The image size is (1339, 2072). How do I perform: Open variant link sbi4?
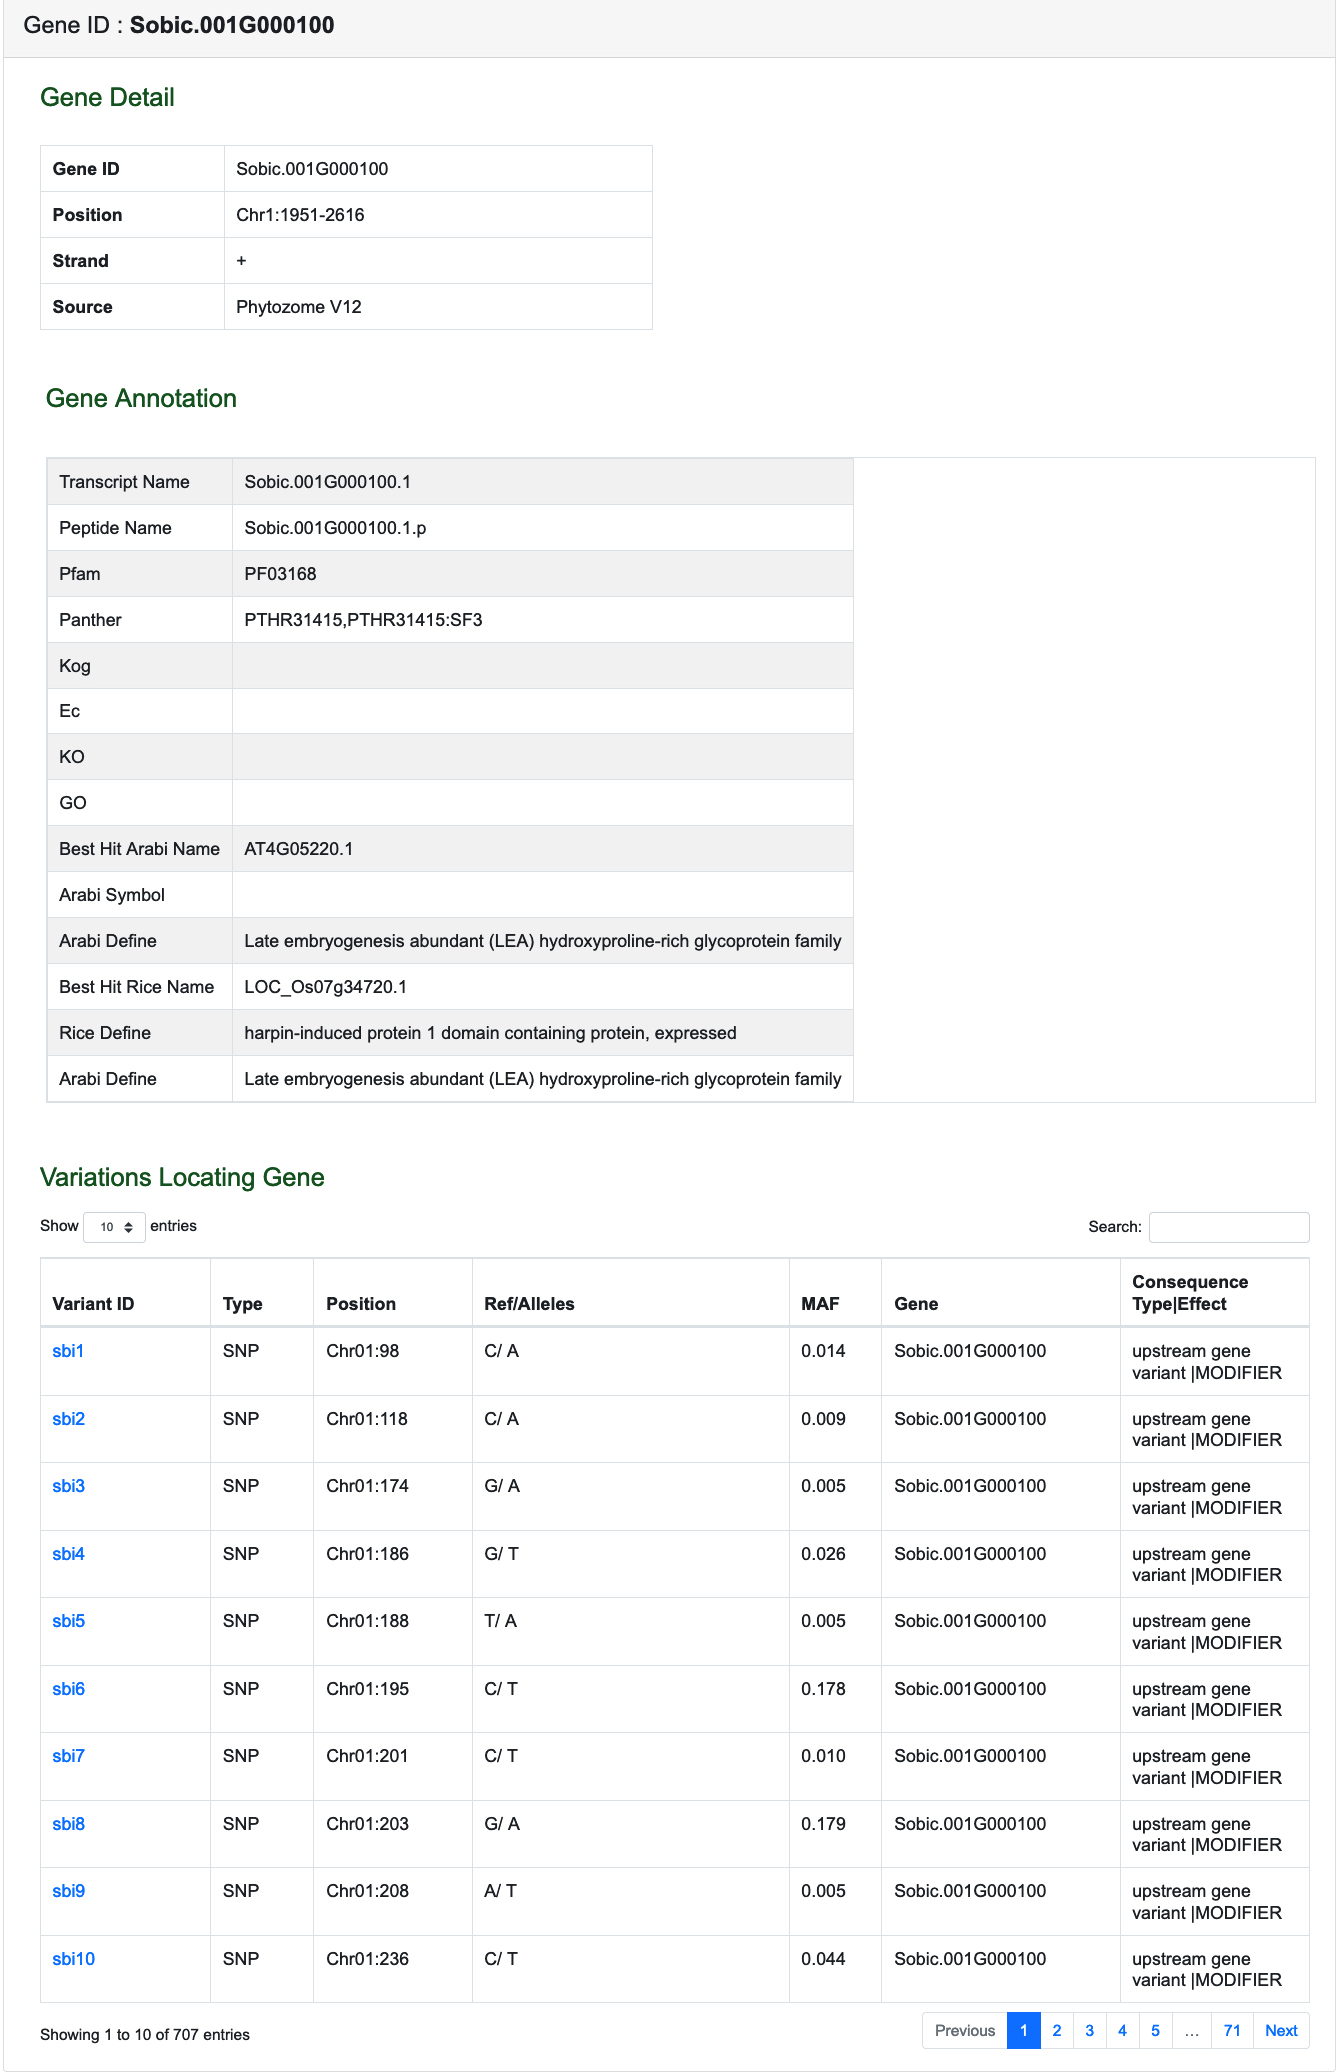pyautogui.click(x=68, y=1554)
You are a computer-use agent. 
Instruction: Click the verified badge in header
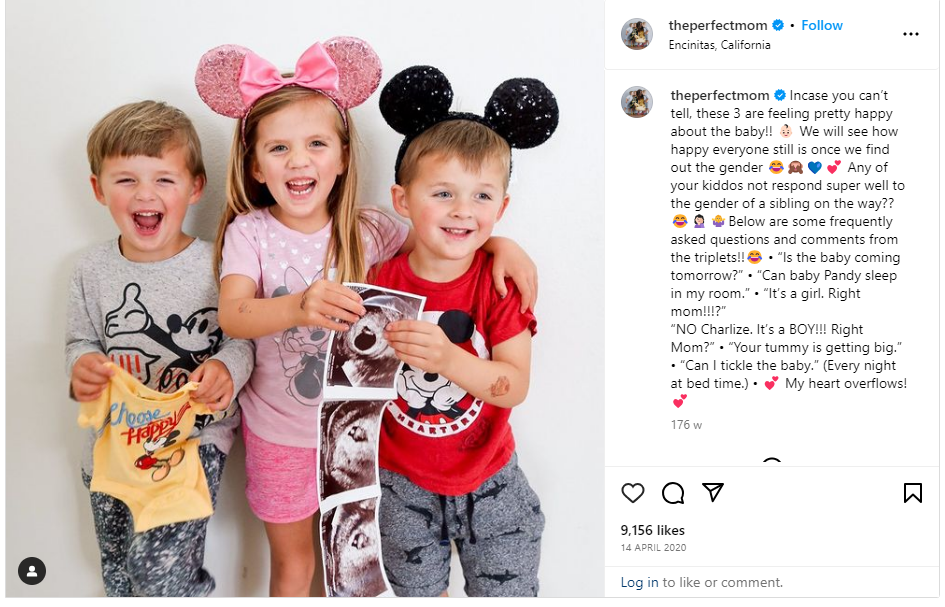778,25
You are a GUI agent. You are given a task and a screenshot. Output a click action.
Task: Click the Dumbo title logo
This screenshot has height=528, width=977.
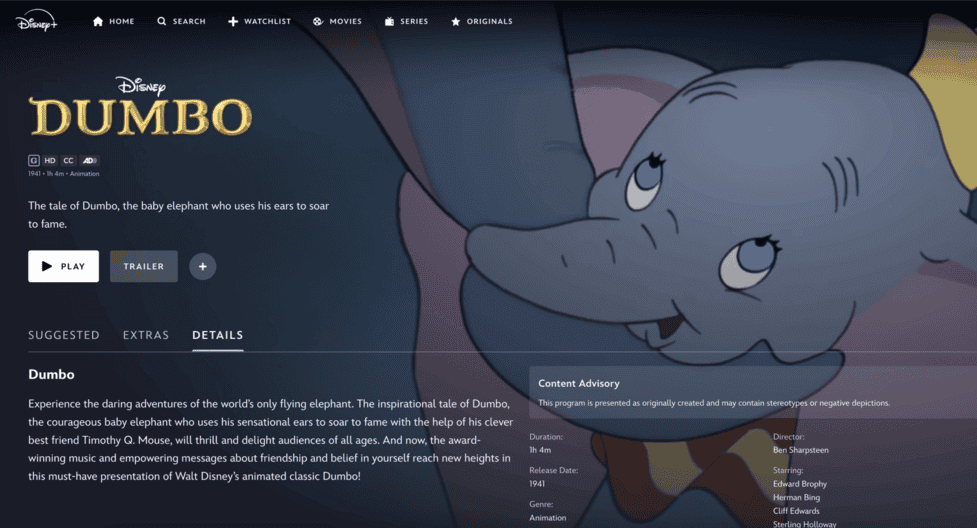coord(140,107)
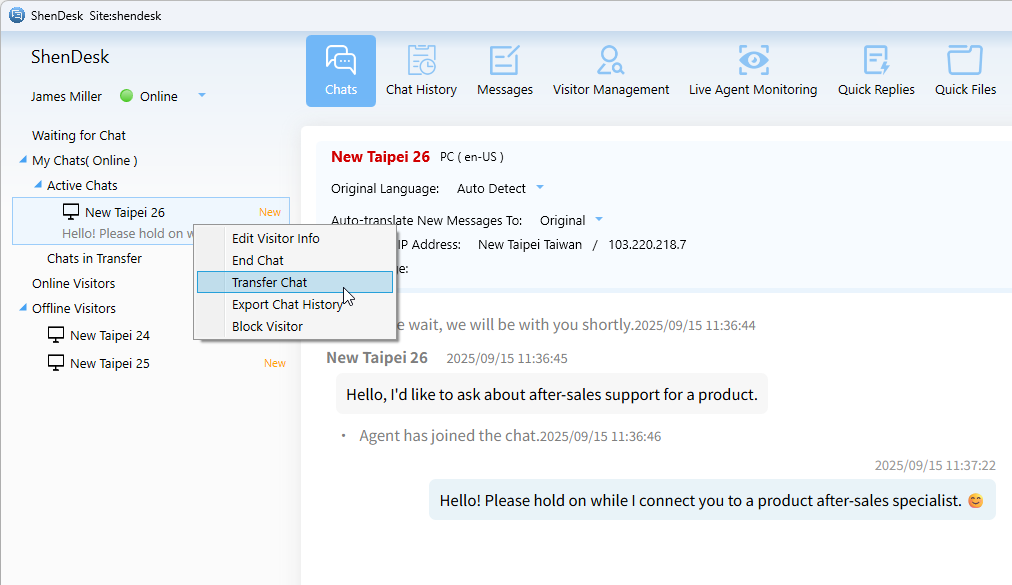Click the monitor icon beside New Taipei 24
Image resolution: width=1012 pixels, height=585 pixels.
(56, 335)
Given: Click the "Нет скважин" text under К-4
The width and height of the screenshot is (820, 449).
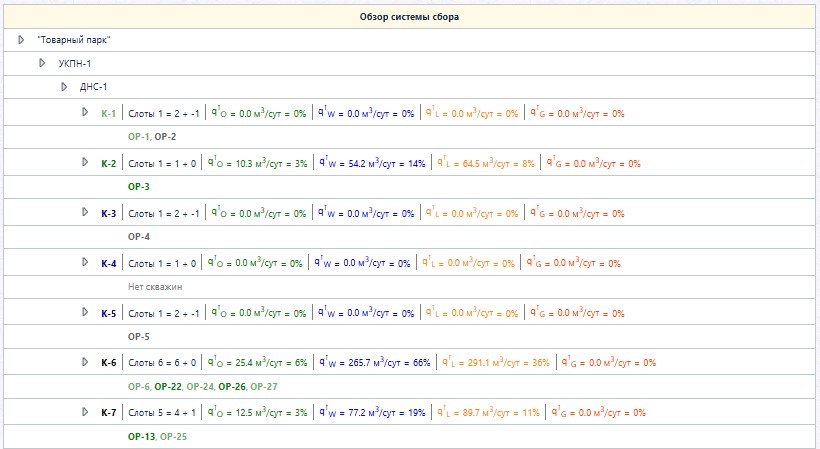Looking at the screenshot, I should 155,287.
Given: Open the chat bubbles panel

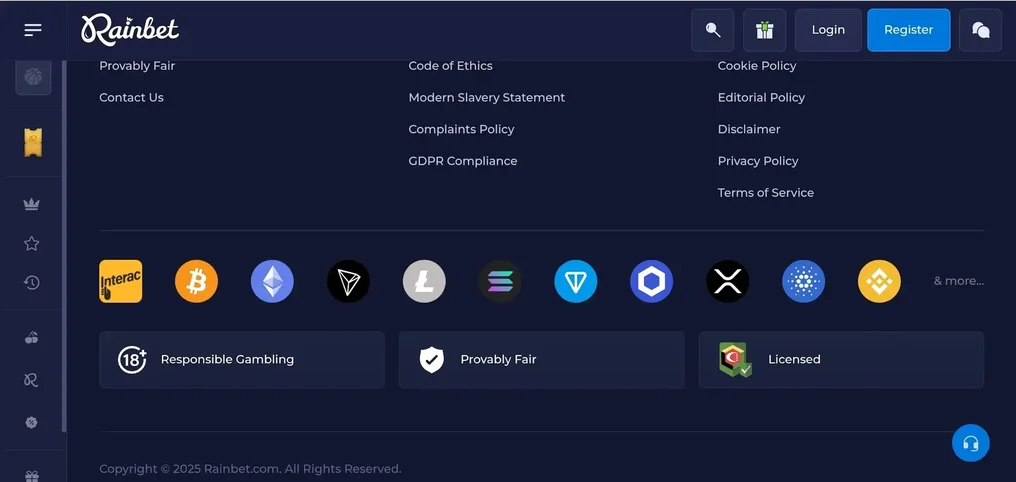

-*-*-

# TASK ITEM:
Please copy every line of the data that carries the string "agent".

# ANSWER SPACE:
You are a computer-use agent. 
You are a GUI agent. You are given a task and a screenshot. Output a click action.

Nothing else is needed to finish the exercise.